___ DATA LISTING
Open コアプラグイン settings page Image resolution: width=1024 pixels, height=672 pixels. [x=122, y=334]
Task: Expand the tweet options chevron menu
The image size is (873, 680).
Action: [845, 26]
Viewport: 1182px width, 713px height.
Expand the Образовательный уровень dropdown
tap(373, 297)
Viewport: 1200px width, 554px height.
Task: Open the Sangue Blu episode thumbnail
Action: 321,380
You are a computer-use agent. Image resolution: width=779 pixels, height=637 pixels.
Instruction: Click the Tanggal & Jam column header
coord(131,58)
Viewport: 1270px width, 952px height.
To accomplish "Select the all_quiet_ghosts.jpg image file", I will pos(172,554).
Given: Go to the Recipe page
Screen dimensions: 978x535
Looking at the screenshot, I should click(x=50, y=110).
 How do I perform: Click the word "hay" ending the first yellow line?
______
## WORK TO BE COMPLETED
Look through the material above for the word "page" and copy every line that has it.

## SOLUTION
Open コアプラグイン settings page Image resolution: width=1024 pixels, height=672 pixels. [x=122, y=334]
Given: Go to the Recipe page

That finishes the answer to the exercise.